浸炭焼入れは、処理に数時間を要し、その後の結合工程と一連の工程とすることができない。
高周波焼入れは、短時間の処理であるので、その後の結合工程と一連の工程とすることが可能であるが、浸炭焼入れに比し得られる表面硬度が低く、又熱処理により発生する歪が大きいので、結合工程のための結合部分の寸法精度が悪くなる。
【0006】
(2)外輪部材の結合孔部に軸部材の突出部を圧入嵌合させるために、圧入時の荷重を高くする必要があり、嵌合部にかかる負荷により、外輪部材の割れ及び変形の発生の恐れがある。

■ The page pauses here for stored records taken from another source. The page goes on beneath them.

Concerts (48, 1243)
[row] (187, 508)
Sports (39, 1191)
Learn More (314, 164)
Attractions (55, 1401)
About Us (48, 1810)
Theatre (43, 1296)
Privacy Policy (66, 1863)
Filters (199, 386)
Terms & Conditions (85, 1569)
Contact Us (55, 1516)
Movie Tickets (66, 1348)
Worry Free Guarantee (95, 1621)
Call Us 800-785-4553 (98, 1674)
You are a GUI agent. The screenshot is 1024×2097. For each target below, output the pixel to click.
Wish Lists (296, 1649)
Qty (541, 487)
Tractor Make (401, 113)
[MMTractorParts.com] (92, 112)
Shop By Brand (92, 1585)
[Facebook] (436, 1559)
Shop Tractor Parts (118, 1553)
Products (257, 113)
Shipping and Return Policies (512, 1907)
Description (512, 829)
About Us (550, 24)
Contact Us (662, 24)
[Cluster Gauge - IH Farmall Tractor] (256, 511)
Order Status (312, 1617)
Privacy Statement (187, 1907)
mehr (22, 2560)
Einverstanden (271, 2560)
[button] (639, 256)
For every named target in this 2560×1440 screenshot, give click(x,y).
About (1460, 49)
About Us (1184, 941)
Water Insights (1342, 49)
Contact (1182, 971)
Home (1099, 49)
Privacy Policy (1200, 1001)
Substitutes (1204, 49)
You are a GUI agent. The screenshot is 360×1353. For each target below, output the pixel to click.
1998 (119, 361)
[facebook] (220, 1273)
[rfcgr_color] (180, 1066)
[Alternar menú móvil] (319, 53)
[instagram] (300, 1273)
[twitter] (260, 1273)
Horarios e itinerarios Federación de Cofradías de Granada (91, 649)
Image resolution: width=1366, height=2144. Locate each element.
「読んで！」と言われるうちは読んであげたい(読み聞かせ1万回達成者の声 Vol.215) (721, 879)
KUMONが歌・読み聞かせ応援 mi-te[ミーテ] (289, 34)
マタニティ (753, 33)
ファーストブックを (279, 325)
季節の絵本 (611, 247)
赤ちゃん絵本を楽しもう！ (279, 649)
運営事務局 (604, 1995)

上記の従来の技術の欠点を避けるために、軸部材5の突出部7と外輪部材1の結合孔部4との両者にセレーションや多角形状を成形して両者を遊嵌し、突出部7の先端面をカシメ具9により打撃して結合した場合、その対向面間の隙間により回転方向の拘束が不完全となる。又軸部材5の突出部7のセレーションや多角形の成形加工が突出部の基部までは不可能となり、これを避けるために結合孔部4にヌスミが必要となり、結合が不完全となる。
【0007】
【課題を解決するための手段】
この発明による等速形自在軸継手における凹溝部が内周面に形成されたカップ体であり、底部には軸部材先端の結合端部が嵌め込まれる非円形の結合孔が貫通されている外輪部材と結合されて等速形自在軸継手の外輪部を構成する軸部材を製造する製造方法は、次のような工程を行う。
【0008】
(1)軸部材の結合端部の先端面から軸方向に所要距離離れた位置の外周面に所要径の鍔部を形成する。
(2)軸部材の先端面から鍔部までの間の軸部材の断面形状を非円形の結合孔に対応する非円形に形成し、結合端部とする。
(3)結合端部の基部の鍔部を、結合端部にかぶさるように結合端部側に向って変形させ、その先端縁を結合される外輪部材に対する止め部とすると共に結合端部の外周面との間に環状凹溝部を形成する。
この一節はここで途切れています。